Ier sera, come spesso accade da queste parti, mi sono trovato a fare i conti con questa odiosa mentalità che avvolge tutti i Signori del posto (o quasi).
Non ce la faccio davvero più.
E’ davvero una cosa che non riesco a sopportare. E’ per colpa di tutto questo che sono stato costretto ad abbandonare la mia famiglia e la mia amata città, perdendo il piacere che traggo quando sono a contatto con loro.
Il fatto è che io stesso sono parte integrante di questa vita, ma se pur per tre brevi anni, ho avuto modo di vivere un mondo totalmente diverso da quello che avevo vissuto per tutta la vita.
La cosa mi spaventa.
Per quanto si possa voler bene ad un posto come questo, per quanto si possa osannarlo, lodarlo, desiderarlo, la vita qui è strana, a volte ti si rivolta contro. Nonappena esci leggermente fuori dagli schemi locali, non ti riconosce più nessuno.
Qui la gente vede qualcosa di leggermente diverso dal solito, magari che fa pensare a ricchezza e benessere, fosse anche una banale camicia firmata, e ti considera Dio sceso in terra. Non ne parliamo se al posto di quella camicia c’è una macchina da 100.000 euro.
La cosa mi schifa, e molto.
Si corre dietro a qualcosa che oggettivamente non si può avere e si lasciano per strada le proprie radici, le proprie origini, ciò che a parere mio, rende davvero bella la vita. Qui ci si atteggia, spacciandosi per Dio quando si è con gli amici e poi si torna a casa a fare lite con papà perchè la macchina che ti ha prestato per uscire è andata a riserva.

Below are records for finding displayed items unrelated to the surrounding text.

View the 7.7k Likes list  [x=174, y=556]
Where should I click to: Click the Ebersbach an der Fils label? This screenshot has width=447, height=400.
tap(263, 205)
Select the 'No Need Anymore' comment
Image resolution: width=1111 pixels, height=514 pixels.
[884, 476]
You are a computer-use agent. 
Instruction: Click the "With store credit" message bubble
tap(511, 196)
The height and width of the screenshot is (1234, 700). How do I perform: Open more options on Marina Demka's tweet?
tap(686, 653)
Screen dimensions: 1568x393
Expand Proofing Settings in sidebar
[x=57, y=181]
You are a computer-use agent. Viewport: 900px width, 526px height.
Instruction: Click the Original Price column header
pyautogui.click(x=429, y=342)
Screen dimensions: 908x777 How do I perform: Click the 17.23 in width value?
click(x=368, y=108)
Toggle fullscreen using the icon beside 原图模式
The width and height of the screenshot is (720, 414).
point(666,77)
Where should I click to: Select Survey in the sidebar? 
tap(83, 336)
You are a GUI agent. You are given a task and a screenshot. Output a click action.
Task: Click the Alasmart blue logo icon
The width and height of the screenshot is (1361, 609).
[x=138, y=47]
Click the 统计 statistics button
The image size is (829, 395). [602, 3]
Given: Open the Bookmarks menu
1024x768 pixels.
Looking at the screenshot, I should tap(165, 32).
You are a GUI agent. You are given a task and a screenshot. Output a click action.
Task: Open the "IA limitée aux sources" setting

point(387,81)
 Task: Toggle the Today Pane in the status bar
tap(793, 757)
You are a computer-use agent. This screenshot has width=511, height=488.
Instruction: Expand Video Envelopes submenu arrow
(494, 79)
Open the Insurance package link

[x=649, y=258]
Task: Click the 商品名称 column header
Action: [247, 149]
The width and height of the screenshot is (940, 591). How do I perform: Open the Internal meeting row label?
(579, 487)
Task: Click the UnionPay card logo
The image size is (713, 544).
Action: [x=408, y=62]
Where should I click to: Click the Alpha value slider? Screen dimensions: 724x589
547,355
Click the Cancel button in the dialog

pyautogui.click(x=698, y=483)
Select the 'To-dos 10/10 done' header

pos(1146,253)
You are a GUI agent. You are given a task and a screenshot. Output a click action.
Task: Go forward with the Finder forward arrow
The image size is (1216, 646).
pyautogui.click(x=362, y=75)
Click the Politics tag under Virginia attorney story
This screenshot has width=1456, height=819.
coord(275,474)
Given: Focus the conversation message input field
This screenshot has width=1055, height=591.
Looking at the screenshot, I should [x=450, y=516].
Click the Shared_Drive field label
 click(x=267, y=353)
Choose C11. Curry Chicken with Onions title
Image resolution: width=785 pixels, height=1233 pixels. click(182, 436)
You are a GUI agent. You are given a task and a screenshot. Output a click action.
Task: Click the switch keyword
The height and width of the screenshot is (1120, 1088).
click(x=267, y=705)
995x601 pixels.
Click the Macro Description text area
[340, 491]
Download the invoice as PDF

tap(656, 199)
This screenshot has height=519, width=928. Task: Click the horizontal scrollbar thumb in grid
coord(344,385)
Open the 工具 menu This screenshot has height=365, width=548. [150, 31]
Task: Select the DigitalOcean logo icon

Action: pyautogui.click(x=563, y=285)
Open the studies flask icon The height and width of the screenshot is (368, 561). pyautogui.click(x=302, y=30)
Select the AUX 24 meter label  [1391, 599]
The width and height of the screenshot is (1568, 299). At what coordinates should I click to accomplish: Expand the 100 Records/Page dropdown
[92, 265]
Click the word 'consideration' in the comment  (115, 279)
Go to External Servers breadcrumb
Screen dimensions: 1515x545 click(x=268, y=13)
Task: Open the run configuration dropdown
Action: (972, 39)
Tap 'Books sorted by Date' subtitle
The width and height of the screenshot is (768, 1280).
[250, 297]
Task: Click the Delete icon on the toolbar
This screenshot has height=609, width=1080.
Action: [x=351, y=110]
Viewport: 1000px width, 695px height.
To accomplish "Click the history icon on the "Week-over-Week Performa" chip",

Forse in ogni parte del mondo cosiddetto civilizzato, scene come queste sono all’ordine del giorno. Bè, voi tutti sappiate che qui la cosa è arrivata a livelli davvero esasperati,
Poi ad un tratto capita che ti svegli e ti rendi conto dello schifo che ti circonda. A quel punto ti inizi a fare qualche domanda.
E le ragazze? non ne parliamo. Come potete pensare che uno possa essere simpatico, possa intraprendere una discussione interessante con chi corre dietro i primi sintomi di benessere, lasciandosi dietro gli amici, il proprio passato, tutto?! Ti passa pure la voglia.
La cosa brutta è che chiunque viva assuefandosi di questa demenza, dell’ ipocrisia permeata su ogni singolo muro di questa città, prima o poi muore, non fisicamente s’intende, muore dentro, non è più in grado di distinguere ciò che è giusto da ciò che è sbagliato, ciò che è sano da ciò che non lo è.
Mio nonno mi racconta spesso che nonostante la povertà, nonostante il duro lavoro e l’assenza assoluta di quelle che oggi chiamiamo comodità, nonostante una casa fatta di tufo, umida, fredda, piccola ma forzatamente grande per 6 persone, ci si divertiva, semplicemente.
E oggi?
Come dappertutto, qui è più facile trovare qualche grammo di cocaina che una torta gelato a dicembre.
E allora?
Allora andasse fanculo tutto, spero tanto che sti benedetti cinesi ci invadano, ci sottomettano, almeno avremo modo di ricordarci che se vuoi qualcosa nella vita te la devi sudare, e di brutto, la devi smettere con quei ridicoli lamenti e ti devi dare una mossa, fosse anche per iniziare una semplice amicizia, parola il cui senso, a volte, sembra essere stato dimenticato.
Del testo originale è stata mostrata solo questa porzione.